WHAT THE TASK ASKS
In the listing below, find the line containing "Set B1 as the" and the line containing "Task: Open the Easy". Repeat exactly those two lines and every line between them.

"""

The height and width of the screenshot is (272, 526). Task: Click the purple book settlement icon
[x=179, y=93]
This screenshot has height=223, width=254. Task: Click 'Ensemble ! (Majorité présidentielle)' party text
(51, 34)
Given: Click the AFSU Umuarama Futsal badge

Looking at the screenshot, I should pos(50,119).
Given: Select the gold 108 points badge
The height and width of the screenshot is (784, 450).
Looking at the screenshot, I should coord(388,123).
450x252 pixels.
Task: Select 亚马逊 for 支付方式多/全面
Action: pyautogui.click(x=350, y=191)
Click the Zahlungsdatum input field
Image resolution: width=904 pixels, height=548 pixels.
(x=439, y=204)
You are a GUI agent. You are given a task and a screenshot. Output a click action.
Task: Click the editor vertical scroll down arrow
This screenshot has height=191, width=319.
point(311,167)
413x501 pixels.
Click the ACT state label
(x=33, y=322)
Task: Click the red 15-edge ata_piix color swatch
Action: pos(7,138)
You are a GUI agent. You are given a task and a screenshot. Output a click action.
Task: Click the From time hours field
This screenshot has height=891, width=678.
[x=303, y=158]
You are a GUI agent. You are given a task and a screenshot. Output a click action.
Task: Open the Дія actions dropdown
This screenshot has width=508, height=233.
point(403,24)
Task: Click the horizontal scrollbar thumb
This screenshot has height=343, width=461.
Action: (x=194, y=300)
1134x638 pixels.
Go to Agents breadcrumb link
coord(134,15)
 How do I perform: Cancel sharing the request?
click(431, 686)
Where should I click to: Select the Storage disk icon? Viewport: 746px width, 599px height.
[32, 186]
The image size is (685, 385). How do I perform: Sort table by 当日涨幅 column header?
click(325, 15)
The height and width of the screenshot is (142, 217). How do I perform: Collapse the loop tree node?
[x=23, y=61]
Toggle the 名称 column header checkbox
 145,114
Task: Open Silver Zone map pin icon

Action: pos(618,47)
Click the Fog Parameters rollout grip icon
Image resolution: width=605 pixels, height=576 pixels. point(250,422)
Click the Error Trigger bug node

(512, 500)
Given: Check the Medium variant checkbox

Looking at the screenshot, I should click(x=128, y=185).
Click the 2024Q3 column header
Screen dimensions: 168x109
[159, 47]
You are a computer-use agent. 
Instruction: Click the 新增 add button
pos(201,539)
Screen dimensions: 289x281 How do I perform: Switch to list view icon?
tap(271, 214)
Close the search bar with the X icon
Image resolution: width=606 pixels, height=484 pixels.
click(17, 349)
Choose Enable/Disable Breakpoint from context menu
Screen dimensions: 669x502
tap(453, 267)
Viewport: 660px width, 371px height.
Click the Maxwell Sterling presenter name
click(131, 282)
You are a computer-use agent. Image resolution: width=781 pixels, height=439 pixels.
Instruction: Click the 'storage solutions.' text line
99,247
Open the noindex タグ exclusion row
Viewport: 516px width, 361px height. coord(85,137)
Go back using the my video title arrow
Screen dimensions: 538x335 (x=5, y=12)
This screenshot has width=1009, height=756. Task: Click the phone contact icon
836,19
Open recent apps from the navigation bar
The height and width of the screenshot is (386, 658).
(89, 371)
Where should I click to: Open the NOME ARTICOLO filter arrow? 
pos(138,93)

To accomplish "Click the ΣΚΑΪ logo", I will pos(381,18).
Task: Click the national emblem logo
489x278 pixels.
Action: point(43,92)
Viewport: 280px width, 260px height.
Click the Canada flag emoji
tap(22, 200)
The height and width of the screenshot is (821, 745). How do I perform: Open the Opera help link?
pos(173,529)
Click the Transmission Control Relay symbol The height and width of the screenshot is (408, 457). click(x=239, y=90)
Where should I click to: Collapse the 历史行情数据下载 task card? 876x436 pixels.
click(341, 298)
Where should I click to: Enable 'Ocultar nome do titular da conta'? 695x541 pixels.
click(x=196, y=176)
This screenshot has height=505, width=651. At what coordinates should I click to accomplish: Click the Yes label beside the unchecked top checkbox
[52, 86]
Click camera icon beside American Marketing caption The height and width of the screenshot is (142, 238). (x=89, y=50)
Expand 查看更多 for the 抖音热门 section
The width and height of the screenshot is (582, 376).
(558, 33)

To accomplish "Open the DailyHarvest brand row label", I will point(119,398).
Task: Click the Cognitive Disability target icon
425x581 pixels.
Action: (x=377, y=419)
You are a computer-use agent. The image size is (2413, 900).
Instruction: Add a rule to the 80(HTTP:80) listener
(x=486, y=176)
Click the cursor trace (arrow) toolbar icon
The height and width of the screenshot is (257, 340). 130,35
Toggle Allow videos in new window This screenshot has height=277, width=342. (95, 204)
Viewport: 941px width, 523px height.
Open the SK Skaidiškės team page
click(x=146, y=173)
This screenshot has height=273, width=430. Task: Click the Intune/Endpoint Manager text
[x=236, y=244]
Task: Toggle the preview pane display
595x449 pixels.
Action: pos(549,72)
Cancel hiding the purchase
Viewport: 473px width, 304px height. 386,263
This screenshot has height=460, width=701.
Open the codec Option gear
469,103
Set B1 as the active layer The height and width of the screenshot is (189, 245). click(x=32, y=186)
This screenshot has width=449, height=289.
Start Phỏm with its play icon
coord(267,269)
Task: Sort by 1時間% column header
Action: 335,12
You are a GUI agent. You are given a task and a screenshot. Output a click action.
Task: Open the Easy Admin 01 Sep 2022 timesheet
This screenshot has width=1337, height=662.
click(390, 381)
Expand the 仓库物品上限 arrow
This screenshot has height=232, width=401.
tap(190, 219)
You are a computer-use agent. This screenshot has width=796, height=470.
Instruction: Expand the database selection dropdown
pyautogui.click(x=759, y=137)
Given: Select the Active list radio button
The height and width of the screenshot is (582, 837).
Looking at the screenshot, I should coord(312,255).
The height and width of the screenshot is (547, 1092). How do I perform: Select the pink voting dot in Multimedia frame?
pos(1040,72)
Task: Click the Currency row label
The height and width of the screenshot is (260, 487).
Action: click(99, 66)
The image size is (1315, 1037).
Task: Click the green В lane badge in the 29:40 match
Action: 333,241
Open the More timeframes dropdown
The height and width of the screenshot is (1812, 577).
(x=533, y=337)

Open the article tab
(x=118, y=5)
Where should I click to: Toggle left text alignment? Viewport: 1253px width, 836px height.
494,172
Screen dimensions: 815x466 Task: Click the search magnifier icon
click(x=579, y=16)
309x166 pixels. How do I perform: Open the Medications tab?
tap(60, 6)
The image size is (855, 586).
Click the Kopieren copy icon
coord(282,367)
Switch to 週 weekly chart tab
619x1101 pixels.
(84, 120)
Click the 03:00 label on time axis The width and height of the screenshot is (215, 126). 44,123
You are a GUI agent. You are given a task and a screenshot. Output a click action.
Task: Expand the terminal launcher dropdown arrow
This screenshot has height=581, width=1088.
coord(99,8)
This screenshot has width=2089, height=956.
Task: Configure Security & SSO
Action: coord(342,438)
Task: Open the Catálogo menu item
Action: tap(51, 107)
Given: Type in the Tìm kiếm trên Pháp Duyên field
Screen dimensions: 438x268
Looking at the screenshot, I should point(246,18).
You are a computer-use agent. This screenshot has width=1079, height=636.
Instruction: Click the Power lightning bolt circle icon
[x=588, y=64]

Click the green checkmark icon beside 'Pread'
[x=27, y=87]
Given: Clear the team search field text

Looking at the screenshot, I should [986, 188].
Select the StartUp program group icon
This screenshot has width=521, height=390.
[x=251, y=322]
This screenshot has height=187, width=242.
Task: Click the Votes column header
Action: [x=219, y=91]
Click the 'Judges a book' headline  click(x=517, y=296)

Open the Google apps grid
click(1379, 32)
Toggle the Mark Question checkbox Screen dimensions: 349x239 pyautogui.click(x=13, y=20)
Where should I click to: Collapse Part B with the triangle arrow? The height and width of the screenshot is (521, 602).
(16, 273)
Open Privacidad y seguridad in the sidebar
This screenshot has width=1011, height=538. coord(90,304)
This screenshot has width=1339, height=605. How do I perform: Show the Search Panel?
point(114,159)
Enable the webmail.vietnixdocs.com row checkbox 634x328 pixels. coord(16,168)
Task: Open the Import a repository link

"""

EXERCISE RESULT
Set B1 as the active layer The height and width of the screenshot is (189, 245). click(x=32, y=186)
This screenshot has width=449, height=289.
Start Phỏm with its play icon
coord(267,269)
Task: Sort by 1時間% column header
Action: 335,12
You are a GUI agent. You are given a task and a screenshot. Output a click action.
Task: Open the Easy Admin 01 Sep 2022 timesheet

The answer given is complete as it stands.